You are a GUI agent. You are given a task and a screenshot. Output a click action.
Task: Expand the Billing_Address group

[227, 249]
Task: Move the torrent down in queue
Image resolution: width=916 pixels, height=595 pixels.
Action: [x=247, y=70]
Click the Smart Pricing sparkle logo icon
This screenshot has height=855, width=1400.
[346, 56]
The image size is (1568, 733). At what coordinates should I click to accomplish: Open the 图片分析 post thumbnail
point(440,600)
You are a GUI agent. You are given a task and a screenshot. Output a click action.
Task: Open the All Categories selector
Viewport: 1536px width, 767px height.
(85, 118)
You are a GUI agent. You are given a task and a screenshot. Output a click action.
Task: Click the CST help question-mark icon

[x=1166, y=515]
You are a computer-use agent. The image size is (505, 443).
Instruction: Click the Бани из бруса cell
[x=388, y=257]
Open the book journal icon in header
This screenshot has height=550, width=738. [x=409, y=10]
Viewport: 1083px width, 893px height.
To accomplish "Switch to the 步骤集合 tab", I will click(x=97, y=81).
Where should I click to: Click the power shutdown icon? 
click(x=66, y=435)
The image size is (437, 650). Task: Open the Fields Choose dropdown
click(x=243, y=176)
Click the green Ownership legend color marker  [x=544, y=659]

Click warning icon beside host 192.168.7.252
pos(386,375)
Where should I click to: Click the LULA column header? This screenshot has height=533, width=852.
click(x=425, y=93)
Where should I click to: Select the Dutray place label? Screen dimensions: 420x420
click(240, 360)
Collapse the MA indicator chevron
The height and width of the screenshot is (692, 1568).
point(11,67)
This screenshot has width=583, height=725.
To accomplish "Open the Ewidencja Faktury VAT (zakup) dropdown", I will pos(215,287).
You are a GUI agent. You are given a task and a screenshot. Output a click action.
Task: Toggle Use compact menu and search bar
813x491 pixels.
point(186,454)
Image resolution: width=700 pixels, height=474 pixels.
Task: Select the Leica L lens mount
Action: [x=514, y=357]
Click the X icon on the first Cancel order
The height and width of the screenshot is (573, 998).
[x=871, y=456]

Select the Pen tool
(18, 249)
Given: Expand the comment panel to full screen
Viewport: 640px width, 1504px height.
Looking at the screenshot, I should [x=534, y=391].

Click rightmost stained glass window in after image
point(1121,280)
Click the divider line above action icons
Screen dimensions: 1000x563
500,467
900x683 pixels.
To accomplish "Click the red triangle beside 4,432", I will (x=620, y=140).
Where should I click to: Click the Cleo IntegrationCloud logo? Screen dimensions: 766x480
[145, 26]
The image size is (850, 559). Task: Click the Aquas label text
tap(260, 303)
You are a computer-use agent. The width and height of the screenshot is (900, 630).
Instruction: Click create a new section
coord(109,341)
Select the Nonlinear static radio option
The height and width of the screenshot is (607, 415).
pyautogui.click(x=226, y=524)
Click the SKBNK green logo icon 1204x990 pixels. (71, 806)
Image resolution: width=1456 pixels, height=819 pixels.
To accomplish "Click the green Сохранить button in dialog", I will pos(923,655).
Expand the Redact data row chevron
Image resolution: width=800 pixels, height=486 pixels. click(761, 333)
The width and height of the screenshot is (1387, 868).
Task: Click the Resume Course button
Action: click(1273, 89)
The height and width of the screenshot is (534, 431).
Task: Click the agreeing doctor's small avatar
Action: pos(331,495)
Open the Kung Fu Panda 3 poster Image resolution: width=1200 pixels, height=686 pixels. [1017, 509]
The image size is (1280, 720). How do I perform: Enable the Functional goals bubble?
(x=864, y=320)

####

Restate the listing in full, word for word.

**Written answer**.
You are a GUI agent. You are given a task and a screenshot. Output a click action.
Task: Expand the Billing_Address group

[227, 249]
Task: Move the torrent down in queue
Image resolution: width=916 pixels, height=595 pixels.
Action: [x=247, y=70]
Click the Smart Pricing sparkle logo icon
This screenshot has height=855, width=1400.
[346, 56]
The image size is (1568, 733). At what coordinates should I click to accomplish: Open the 图片分析 post thumbnail
point(440,600)
You are a GUI agent. You are given a task and a screenshot. Output a click action.
Task: Open the All Categories selector
Viewport: 1536px width, 767px height.
(85, 118)
You are a GUI agent. You are given a task and a screenshot. Output a click action.
Task: Click the CST help question-mark icon

[x=1166, y=515]
You are a computer-use agent. The image size is (505, 443).
Instruction: Click the Бани из бруса cell
[x=388, y=257]
Open the book journal icon in header
This screenshot has height=550, width=738. [x=409, y=10]
Viewport: 1083px width, 893px height.
To accomplish "Switch to the 步骤集合 tab", I will click(x=97, y=81).
Where should I click to: Click the power shutdown icon? 
click(x=66, y=435)
The image size is (437, 650). Task: Open the Fields Choose dropdown
click(x=243, y=176)
Click the green Ownership legend color marker  [x=544, y=659]

Click warning icon beside host 192.168.7.252
pos(386,375)
Where should I click to: Click the LULA column header? This screenshot has height=533, width=852.
click(x=425, y=93)
Where should I click to: Select the Dutray place label? Screen dimensions: 420x420
click(240, 360)
Collapse the MA indicator chevron
The height and width of the screenshot is (692, 1568).
point(11,67)
This screenshot has width=583, height=725.
To accomplish "Open the Ewidencja Faktury VAT (zakup) dropdown", I will pos(215,287).
You are a GUI agent. You are given a task and a screenshot. Output a click action.
Task: Toggle Use compact menu and search bar
813x491 pixels.
point(186,454)
Image resolution: width=700 pixels, height=474 pixels.
Task: Select the Leica L lens mount
Action: [x=514, y=357]
Click the X icon on the first Cancel order
The height and width of the screenshot is (573, 998).
[x=871, y=456]

Select the Pen tool
(18, 249)
Given: Expand the comment panel to full screen
Viewport: 640px width, 1504px height.
Looking at the screenshot, I should [x=534, y=391].

Click rightmost stained glass window in after image
point(1121,280)
Click the divider line above action icons
Screen dimensions: 1000x563
500,467
900x683 pixels.
To accomplish "Click the red triangle beside 4,432", I will (x=620, y=140).
Where should I click to: Click the Cleo IntegrationCloud logo? Screen dimensions: 766x480
[145, 26]
The image size is (850, 559). Task: Click the Aquas label text
tap(260, 303)
You are a computer-use agent. The width and height of the screenshot is (900, 630).
Instruction: Click create a new section
coord(109,341)
Select the Nonlinear static radio option
The height and width of the screenshot is (607, 415).
pyautogui.click(x=226, y=524)
Click the SKBNK green logo icon 1204x990 pixels. (71, 806)
Image resolution: width=1456 pixels, height=819 pixels.
To accomplish "Click the green Сохранить button in dialog", I will pos(923,655).
Expand the Redact data row chevron
Image resolution: width=800 pixels, height=486 pixels. click(761, 333)
The width and height of the screenshot is (1387, 868).
Task: Click the Resume Course button
Action: click(1273, 89)
The height and width of the screenshot is (534, 431).
Task: Click the agreeing doctor's small avatar
Action: pos(331,495)
Open the Kung Fu Panda 3 poster Image resolution: width=1200 pixels, height=686 pixels. [1017, 509]
The image size is (1280, 720). How do I perform: Enable the Functional goals bubble?
(x=864, y=320)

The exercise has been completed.